Top teams recover in under a day - often within hours. Low performers can take a week or more. By the time a struggling team finishes their incident triage meeting, a high-performing team has already fixed the problem and moved on.
Why These 4?
They balance each other.
Deployment Frequency and Lead Time measure speed - how fast you move. Change Failure Rate and Recovery Time measure stability - how well you move.
You can’t game this by optimizing just one. Deploy constantly but break everything? Your Change Failure Rate exposes you. Slow down to avoid failures? Your Deployment Frequency drops.
Two metrics for velocity, two for stability. Together they answer the question that matters: how fast can you ship and how reliably can you do it?
The Benchmarks
DORA groups teams into performance tiers using cluster analysis on survey data. Here’s the important thing to understand: these benchmarks shift every year based on how the industry is actually performing. Some years there’s an “Elite” tier, some years there isn’t (2022 had none). The clusters aren’t fixed targets - they’re snapshots of where teams currently stand.

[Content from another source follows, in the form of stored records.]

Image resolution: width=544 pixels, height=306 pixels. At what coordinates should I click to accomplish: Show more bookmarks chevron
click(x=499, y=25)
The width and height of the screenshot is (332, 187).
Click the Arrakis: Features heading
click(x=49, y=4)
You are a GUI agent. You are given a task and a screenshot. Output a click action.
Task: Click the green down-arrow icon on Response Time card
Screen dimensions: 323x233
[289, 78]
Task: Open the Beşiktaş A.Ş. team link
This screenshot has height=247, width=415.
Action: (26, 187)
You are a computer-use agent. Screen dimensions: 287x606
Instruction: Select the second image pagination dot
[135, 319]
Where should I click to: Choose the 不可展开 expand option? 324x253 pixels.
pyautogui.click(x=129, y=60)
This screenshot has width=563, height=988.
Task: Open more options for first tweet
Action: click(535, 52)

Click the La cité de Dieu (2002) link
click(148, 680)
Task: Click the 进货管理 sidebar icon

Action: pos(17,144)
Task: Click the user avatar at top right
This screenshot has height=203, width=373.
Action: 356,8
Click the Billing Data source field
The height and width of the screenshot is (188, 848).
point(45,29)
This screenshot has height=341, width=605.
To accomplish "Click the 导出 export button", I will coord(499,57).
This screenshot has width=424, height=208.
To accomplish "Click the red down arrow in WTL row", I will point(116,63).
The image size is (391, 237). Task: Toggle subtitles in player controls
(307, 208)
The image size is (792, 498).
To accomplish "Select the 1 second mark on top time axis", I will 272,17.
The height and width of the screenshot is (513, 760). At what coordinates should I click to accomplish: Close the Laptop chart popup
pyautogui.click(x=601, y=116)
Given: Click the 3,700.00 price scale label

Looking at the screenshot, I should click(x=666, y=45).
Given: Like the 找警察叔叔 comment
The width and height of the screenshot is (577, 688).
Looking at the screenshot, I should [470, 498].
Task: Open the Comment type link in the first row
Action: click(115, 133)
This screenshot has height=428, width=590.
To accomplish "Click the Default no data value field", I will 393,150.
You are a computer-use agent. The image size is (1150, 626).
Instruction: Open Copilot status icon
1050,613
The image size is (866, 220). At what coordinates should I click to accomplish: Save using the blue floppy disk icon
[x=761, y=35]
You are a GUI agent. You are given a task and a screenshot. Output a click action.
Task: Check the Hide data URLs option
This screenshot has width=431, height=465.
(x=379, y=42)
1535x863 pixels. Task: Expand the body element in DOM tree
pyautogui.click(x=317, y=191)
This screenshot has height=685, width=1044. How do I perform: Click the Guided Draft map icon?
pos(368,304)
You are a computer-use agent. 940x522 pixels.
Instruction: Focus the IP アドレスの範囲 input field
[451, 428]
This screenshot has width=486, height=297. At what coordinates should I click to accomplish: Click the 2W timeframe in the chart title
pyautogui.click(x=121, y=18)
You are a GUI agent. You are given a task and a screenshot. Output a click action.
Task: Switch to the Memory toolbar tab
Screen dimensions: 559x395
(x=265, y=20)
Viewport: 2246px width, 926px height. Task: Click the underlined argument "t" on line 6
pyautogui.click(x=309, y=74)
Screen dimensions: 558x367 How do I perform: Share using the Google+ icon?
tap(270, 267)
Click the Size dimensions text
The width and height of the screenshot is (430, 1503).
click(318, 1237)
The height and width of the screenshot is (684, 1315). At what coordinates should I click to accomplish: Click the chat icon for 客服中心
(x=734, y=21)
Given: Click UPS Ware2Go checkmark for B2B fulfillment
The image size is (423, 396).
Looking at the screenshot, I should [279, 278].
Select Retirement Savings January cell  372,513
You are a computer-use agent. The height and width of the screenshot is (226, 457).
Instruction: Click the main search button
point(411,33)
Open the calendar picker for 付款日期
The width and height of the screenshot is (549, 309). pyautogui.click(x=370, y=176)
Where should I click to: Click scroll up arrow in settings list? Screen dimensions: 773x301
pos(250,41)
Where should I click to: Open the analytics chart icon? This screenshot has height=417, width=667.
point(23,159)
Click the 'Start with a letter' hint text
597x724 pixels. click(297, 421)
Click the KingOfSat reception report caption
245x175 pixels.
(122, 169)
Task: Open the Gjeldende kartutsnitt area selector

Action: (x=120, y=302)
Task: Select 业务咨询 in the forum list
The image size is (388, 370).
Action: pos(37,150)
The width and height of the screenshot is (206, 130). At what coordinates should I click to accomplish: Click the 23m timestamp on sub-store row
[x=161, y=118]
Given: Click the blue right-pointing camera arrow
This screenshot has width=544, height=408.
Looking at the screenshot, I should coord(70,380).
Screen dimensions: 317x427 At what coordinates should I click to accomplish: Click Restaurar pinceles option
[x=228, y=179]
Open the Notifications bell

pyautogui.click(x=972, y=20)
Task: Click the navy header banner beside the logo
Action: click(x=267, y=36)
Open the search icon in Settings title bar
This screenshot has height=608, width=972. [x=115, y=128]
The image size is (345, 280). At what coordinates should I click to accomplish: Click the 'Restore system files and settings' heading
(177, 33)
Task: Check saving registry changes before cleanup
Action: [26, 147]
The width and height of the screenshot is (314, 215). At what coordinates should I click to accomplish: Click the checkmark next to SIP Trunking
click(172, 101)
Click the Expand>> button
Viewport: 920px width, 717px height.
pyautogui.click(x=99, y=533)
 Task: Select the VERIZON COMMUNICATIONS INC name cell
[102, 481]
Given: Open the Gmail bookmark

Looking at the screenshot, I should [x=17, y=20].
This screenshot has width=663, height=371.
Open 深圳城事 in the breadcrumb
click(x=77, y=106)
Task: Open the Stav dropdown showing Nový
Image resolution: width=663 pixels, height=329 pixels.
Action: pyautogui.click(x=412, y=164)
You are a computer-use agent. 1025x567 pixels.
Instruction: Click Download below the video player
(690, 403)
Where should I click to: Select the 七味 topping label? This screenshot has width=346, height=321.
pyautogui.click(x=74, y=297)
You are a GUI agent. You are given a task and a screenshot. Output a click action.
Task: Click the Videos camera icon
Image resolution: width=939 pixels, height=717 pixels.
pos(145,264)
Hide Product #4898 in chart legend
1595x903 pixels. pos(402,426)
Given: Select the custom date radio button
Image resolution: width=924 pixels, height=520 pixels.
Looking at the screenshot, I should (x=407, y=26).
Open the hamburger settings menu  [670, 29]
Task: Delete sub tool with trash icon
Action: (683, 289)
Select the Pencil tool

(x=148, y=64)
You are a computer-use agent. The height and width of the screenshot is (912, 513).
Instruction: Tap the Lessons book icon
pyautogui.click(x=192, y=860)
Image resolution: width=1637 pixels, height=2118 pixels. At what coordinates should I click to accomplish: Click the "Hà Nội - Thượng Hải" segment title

That said, the general pattern holds:
Top performers deploy on-demand (often multiple times daily), with lead times under a day, failure rates in single digits, and recovery measured in hours.
Low performers deploy infrequently (monthly or less), with lead times stretching to weeks or months, failure rates that can exceed 60%, and recovery times that drag past a week.
Here’s the part that got everyone’s attention: high performers are 2x more likely to exceed their organizational goals - profitability, productivity, market share.
These aren’t vanity metrics. They correlate with business outcomes.
What These Metrics Won’t Tell You
A few things to keep in mind before you start measuring everything:
Don’t use these to rank developers. DORA metrics measure teams and systems, not individuals. The moment you start comparing Alice’s deployment frequency to Bob’s, you’ve missed the point entirely - and probably created some resentment.
Context matters. If you’re shipping medical devices with six-month regulatory cycles, “deploy multiple times per day” isn’t a realistic target. Same goes for embedded systems, hardware, anything with physical constraints. The research applies broadly, but not universally.
These aren’t targets to hit by next quarter. The goal is understanding where you are and what’s slowing you down. Rushing to match elite benchmarks usually means cutting corners that show up later.
Delivery isn’t everything. DORA focuses on how well you ship software. It doesn’t measure whether users actually want what you’re shipping, whether your codebase is maintainable, or whether your team is burning out. Important stuff lives outside these four numbers.
Why These Caught On
DORA metrics spread because they solved a real problem: teams arguing in circles about how to get better.
Before DORA, “we should deploy more often” was just an opinion. Now it’s a conversation grounded in data. You can look at your deployment frequency, compare it to benchmarks, and have an actual discussion about what’s blocking you.
They also work regardless of your stack. Monolith or microservices, Python or Go, AWS or your own servers - the metrics apply. And they’re backed by years of research, not some consultant’s slide deck.
Here’s the thing to remember: DORA metrics aren’t about comparing yourself to Google. They’re about comparing your team to itself last month.
Where are you now? What’s slowing you down? What would it take to get a little better?
That’s it. Improvement over time, not chasing someone else’s numbers.